Interactions between Soluble Species of β-Amyloid and α-Synuclein Promote Oligomerization while Inhibiting Fibrillization

Jason Candreva  1 Edward Chau  1 Margaret E Rice  2 Jin Ryoun Kim  1
Affiliations

Interactions between Soluble Species of β-Amyloid and α-Synuclein Promote Oligomerization while Inhibiting Fibrillization

Jason Candreva et al. Biochemistry. .

Abstract

Aggregations of β-amyloid (Aβ) and α-synuclein (αS) into oligomeric and fibrillar assemblies are the pathological hallmarks of Alzheimer's and Parkinson's diseases, respectively. Although Aβ and αS affect different regions of the brain and are separated at the cellular level, there is evidence of their eventual interaction in the pathology of both disorders.
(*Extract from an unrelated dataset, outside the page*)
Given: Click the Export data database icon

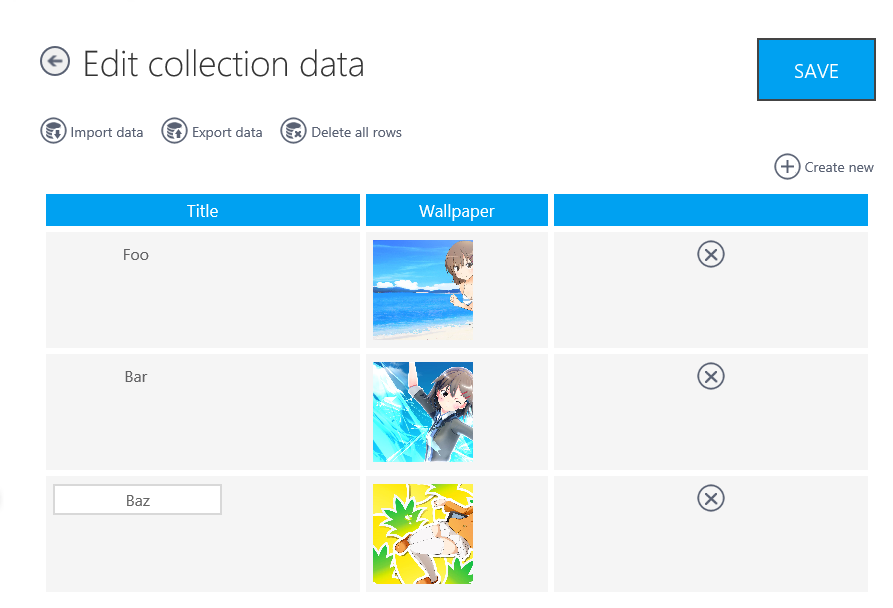Looking at the screenshot, I should [175, 131].
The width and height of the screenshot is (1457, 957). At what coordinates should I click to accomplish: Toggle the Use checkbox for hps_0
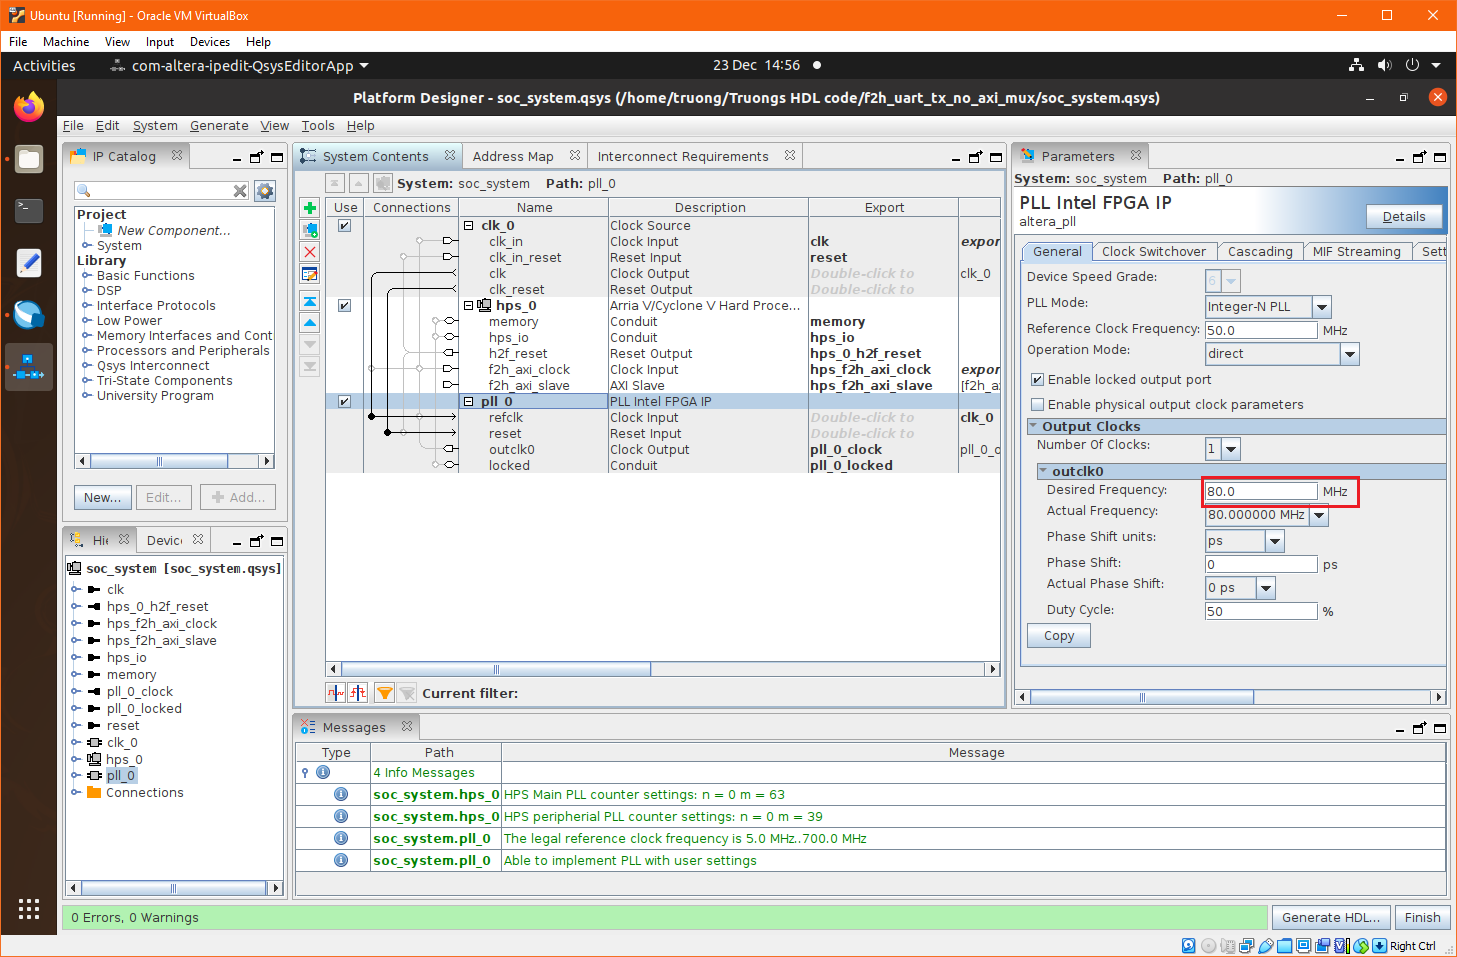344,305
Characterization of interactions of Aβ and αS at various stages of their aggregation pathways could reveal mechanisms and therapeutic targets for the prevention and cure of these neurodegenerative diseases. In this study, we comprehensively examined the interactions and their molecular manifestations using an array of characterization tools. We show for the first time that αS monomers and oligomers, but not αS fibrils, inhibit Aβ fibrillization while promoting oligomerization of Aβ monomers and stabilizing preformed Aβ oligomers via coassembly, as judged by Thioflavin T fluorescence, transmission electron microscopy, and SDS- and native-PAGE with fluorescently labeled peptides/proteins. In contrast, soluble Aβ species, such as monomers and oligomers, aggregate into fibrils, when incubated alone under the otherwise same condition. Our study provides evidence that the interactions with αS soluble species, responsible for the effects, are mediated primarily by the C-terminus of Aβ, when judged by competitive immunoassays using antibodies recognizing various fragments of Aβ. We also show that the C-terminus of Aβ is a primary site for its interaction with αS fibrils. Collectively, these data demonstrate aggregation state-specific interactions between αS and Aβ and offer insight into a molecular basis of synergistic biological effects between the two polypeptides.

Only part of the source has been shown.